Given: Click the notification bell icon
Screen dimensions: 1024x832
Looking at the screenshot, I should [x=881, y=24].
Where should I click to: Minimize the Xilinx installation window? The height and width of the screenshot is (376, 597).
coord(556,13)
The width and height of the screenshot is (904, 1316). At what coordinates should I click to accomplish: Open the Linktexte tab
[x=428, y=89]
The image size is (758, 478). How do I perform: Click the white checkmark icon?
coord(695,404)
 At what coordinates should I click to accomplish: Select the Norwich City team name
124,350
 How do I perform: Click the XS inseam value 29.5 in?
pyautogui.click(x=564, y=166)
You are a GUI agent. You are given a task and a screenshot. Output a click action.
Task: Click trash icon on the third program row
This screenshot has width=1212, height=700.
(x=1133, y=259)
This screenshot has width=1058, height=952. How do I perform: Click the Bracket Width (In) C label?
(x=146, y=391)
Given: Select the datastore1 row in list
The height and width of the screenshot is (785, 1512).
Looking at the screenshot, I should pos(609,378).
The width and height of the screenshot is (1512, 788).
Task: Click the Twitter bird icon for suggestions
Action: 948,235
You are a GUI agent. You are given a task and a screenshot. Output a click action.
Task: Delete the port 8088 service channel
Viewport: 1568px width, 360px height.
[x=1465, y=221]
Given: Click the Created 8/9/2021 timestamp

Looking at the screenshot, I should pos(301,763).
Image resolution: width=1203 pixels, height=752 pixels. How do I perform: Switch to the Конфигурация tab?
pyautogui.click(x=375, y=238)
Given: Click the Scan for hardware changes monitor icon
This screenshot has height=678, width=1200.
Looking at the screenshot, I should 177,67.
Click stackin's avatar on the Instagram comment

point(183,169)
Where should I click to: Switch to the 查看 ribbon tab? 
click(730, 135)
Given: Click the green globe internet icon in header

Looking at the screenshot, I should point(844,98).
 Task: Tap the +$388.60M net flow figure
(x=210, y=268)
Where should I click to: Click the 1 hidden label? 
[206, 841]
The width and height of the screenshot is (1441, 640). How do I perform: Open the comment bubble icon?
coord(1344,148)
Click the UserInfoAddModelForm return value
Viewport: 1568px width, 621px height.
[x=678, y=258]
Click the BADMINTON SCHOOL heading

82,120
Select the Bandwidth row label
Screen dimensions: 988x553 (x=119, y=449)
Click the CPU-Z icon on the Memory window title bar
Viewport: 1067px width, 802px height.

:::

**Action item**
Please give back, exactly as it stands above, the stretch from the line with "This screenshot has width=1058, height=952." through the line with "Given: Select the datastore1 row in list", and no line outside it.

**Task answer**
This screenshot has width=1058, height=952. How do I perform: Click the Bracket Width (In) C label?
(x=146, y=391)
Given: Select the datastore1 row in list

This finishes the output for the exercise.